In less than five years, fires have twice forced North Beach's Coit Liquor to close its doors at 585 Columbus Ave.
But for proprietor Shadi Zughaya, not only does he plan to rebuild, he's working to find a temporary location in the area.
"I feel like I've lost a kid, I've had the store ten years," Zughaya told ABC7 shortly after a St. Patrick's Day blaze that displaced several businesses. "I raised it, built it and loved it."
A fire in December 2013 forced Zughaya to close for six months while the space was renovated, he told Hoodline via telephone. Because it may take as long as two years before the storefront on Columbus between Union and Green streets is habitable again, Zughaya is seeking a new home.
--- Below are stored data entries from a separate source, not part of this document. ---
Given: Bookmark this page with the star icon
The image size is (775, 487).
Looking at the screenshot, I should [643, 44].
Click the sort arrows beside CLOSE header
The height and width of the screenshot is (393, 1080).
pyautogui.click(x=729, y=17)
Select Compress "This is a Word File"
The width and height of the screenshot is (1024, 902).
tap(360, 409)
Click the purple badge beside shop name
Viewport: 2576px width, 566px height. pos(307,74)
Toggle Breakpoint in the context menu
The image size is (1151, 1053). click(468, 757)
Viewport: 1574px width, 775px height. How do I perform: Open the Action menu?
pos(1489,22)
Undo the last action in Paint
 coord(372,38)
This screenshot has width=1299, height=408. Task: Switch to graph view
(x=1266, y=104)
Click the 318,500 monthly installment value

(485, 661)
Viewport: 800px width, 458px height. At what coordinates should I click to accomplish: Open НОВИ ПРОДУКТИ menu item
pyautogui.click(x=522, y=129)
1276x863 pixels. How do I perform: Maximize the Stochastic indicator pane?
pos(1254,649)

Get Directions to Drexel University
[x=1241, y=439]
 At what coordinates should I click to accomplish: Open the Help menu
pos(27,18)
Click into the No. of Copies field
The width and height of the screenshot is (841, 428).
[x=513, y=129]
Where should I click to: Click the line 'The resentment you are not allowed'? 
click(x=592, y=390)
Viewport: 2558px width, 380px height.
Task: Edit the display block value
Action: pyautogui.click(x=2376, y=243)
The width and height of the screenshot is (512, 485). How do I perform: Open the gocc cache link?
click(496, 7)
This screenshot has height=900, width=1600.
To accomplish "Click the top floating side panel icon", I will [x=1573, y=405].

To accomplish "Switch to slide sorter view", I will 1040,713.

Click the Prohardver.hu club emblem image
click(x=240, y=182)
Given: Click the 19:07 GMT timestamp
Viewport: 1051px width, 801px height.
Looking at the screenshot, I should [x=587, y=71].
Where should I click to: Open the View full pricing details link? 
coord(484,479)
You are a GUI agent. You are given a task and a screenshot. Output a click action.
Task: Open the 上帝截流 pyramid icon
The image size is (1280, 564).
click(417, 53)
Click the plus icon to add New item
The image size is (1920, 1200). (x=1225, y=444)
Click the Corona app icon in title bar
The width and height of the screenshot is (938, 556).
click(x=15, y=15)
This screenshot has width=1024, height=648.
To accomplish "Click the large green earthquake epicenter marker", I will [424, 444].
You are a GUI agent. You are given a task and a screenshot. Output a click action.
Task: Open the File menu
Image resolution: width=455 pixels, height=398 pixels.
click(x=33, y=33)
Photo: San Francisco Fire Department/Twitter
Last week, Zughaya made an offer at the former World of Health space (1657 Powell St. at Union Street) which closed in December 2016. "It's not on the main street, but at least Coit Liquor will still be around and we'll be keeping it in the neighborhood," he said. "I sent the offer letter to the landlord and we'll see."
Zughaya has sought to open at other locations in the neighborhood, but so far, plans haven't materialized the way he had hoped. He recently signed a two-year lease and began renovations at the former Caffe Spuntino (543 Columbus Ave.), which closed late last year.
"I started work, moved the counters and made some basic upgrades," Zughaya said. "I paid the Health Department $611, put the business registration under my name, everything." Public records indicate the DPH application is still open and under review.
Less than two months later, he said the building owner cancelled his lease and returned Zughaya's deposit. "I tried. I signed a lease with the lady and went to the city. She then came after a month and a half and said that the foundation was no good; the space is no good," he said.
Although he got his deposit back, he's still out of pocket for the improvements. The store is eligible for a $10,000 benefit under a city disaster relief fund.
World of Health. | Photo: Google
Public records reveal that Department of Building Inspection permits were issued for mandatory soft-story seismic retrofitting on May 9, however, it's not clear why a lease was originally offered to Zughaya if ongoing work would have interrupted operations.
We attempted to reach the building owner for comment, but have been unsuccessful.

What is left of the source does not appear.